Моника усмехнулась уголком губ и уставилась на Терри. Она выглядела раненым зверем, окруженным стаей волков и скалящимся перед ликом смерти. Терри не ответил и отвел взгляд.

– Я оказалась в приюте с 2008 года. В самый удачный период его существования. С 2008 по 2011 год в детском доме умерло почти тридцать детей. Знаешь почему, Терри? – голос Моники становился тяжелым, он был приглушенным, как отражение в окне. – Потому что нас кормили примерно тем же, чем питались в блокадном Ленинграде во время Второй мировой. Дети выглядели заключенными в концентрационных лагерях. По нашим голым телам можно было изучать анатомию. Мы выглядели как скелеты. Ключицы и бедра выступали на уровне подбородка. Ответь мне, Терри, почему я три года питалась зеленой кашей, похожей на сопли и воняющей клеем? Почему нам не давали лекарств? Почему нас выгоняли на улицу в шортах, когда шел снег, а? Почему девочек заставляли принимать душ вместе с мальками, Терри?

Терри Коул сгорбился, будто на его плечи упало несколько тонн. На самом же деле на него свалилось гораздо большее. Человеческая судьба. Судьба, закаленная прочнее стали, но кривая и хрупкая. Она вилась, подобно корню, пробивающему слои почвы один за другим, чтобы удержаться на одном месте. Так судьба Моники стала стойкой, корни не давали сильному ветру вырвать ее из земли, однако жизнь при этом развивалась уродливой и бесплодной. Моника была сорняком в огороде общества. Из нее вырастили сорняк, затоптав нечто прекрасное.

– Не знаешь? – продолжила Моника, сделав глоток. – Я тоже не знаю, Терри. Я не знаю, почему мне досталась такая судьба. Я не знаю, в какой момент она сломалась, и кто в этом виноват. Может быть, я? А, Терри!

Девушка пьянела от пары глотков виски. Впрочем, дрянной напиток был ни при чем. История этой шлюхи уносила от реальности, выбивала землю из-под ног.

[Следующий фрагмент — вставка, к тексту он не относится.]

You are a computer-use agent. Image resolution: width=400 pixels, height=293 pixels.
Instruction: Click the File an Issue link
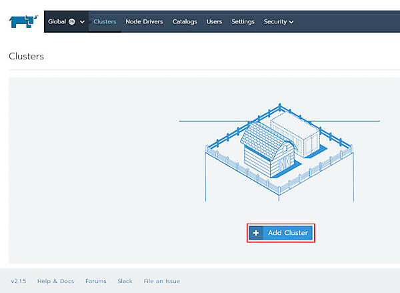tap(162, 281)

– Не проходит и дня, чтобы я не вспомнила тот день. Я вспоминаю, как мы гуляли, какой моя мама была красивой и улыбчивой, хотя жили мы на грани нищеты. А что же еще одинокая мать, работающая кассиром в супермаркете, может дать своему ребенку? Только любовь и нищету, Терри. Любовь и чертову нищету, – Моника остановилась, проследив за одной снежинкой, пока та не исчезла. – А ты знаешь, что только через десять лет я смогла ее похоронить? Ты знаешь об этом? Ее сожгли как дрова в огромной печи, а потом закатали в бетонную стену под плиту без фотографии. Некому было оплатить похороны. За все эти годы на ее могиле не было ни одного искусственного цветка, кроме тех, что оставляла я. Ты знаешь об этом? Ты ни хрена не знаешь обо мне! Решил, что я шлюха, и поэтому меня можно унижать в вонючих барах?